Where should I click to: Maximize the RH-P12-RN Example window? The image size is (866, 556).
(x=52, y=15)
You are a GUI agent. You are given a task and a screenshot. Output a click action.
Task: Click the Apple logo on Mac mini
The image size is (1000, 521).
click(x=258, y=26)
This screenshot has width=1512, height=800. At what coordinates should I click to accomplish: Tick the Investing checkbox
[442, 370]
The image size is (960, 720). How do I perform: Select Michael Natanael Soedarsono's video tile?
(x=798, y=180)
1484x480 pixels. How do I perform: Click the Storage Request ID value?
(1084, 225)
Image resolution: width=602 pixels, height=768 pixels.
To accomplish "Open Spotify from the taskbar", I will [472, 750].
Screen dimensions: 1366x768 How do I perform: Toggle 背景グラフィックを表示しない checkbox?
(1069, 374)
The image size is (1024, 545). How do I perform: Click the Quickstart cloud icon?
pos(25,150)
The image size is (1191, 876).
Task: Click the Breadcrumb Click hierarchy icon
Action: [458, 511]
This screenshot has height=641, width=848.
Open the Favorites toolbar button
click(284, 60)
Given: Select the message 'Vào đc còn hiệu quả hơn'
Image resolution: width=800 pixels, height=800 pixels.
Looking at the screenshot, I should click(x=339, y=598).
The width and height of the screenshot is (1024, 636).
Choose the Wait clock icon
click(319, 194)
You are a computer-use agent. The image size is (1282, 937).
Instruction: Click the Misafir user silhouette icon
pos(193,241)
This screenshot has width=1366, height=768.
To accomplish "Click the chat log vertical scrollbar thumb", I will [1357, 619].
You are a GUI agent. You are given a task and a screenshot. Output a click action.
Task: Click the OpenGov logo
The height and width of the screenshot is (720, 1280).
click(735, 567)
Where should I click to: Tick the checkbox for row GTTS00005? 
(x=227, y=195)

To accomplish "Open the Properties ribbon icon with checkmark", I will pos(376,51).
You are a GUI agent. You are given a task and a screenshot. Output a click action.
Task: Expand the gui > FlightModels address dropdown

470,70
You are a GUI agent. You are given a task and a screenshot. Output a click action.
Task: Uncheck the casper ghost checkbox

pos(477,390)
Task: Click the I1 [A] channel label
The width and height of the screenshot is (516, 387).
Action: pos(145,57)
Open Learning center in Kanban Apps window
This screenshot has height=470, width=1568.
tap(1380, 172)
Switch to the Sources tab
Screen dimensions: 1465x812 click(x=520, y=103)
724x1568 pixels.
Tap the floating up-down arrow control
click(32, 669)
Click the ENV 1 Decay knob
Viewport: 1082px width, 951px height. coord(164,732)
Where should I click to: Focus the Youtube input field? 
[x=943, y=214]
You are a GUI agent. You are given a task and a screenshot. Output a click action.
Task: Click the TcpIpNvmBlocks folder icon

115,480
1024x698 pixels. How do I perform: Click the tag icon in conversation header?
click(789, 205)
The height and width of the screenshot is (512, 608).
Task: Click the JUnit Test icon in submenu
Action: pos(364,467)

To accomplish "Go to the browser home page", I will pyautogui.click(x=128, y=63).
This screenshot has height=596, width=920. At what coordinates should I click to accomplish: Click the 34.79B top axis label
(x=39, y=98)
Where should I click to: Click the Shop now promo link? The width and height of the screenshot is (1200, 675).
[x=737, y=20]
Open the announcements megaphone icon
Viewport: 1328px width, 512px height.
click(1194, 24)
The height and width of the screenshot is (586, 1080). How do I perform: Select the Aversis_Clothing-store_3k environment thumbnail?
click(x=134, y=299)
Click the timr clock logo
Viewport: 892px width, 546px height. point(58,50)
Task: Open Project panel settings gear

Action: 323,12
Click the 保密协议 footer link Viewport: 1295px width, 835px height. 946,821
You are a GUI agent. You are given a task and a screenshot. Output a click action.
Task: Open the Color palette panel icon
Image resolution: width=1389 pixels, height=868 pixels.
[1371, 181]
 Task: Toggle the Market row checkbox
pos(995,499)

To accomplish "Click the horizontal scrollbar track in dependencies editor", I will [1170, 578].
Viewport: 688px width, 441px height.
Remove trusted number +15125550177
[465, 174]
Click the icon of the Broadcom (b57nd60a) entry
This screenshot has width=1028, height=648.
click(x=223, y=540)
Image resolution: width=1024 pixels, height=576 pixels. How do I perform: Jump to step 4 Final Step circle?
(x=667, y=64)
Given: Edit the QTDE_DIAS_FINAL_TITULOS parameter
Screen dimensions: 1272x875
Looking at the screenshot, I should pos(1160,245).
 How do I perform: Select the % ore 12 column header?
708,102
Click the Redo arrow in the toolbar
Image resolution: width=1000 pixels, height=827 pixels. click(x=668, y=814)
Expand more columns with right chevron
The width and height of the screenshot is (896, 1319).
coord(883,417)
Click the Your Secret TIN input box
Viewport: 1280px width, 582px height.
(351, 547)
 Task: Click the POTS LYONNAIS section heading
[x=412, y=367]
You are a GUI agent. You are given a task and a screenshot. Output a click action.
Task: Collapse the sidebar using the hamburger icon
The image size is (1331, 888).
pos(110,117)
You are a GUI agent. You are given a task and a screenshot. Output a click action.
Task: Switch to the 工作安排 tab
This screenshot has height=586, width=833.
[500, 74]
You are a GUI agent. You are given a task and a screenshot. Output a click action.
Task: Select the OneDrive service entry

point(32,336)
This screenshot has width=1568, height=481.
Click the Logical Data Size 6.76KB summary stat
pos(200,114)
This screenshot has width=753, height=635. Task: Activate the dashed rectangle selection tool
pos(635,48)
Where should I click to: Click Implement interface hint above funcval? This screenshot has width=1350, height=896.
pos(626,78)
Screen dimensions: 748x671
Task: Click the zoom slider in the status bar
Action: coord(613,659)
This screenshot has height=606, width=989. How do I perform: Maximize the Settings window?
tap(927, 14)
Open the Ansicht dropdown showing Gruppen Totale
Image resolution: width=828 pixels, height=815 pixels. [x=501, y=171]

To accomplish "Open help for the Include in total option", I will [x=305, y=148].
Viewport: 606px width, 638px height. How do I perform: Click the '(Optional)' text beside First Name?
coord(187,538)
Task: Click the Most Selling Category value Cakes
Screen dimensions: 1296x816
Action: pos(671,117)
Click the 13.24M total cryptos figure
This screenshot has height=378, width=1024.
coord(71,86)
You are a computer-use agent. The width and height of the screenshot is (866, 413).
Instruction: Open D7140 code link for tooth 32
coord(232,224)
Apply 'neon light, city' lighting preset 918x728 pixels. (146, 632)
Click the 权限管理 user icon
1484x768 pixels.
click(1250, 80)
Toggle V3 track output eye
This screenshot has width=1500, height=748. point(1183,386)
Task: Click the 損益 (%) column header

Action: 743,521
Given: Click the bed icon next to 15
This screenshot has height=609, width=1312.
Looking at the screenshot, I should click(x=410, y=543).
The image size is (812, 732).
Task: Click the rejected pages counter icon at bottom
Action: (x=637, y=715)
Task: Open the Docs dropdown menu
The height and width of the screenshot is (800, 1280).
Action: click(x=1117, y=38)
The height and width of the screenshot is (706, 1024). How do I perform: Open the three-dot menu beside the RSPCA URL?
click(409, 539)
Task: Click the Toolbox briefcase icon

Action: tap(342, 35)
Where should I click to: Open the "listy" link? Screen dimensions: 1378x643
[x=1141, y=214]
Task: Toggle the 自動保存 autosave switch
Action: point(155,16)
__________________________________________________
__WHAT IS EXPECTED__: Only the count should be given: the number of lines in the entries above containing the word "will".

__SOLVED PROBLEM__: 6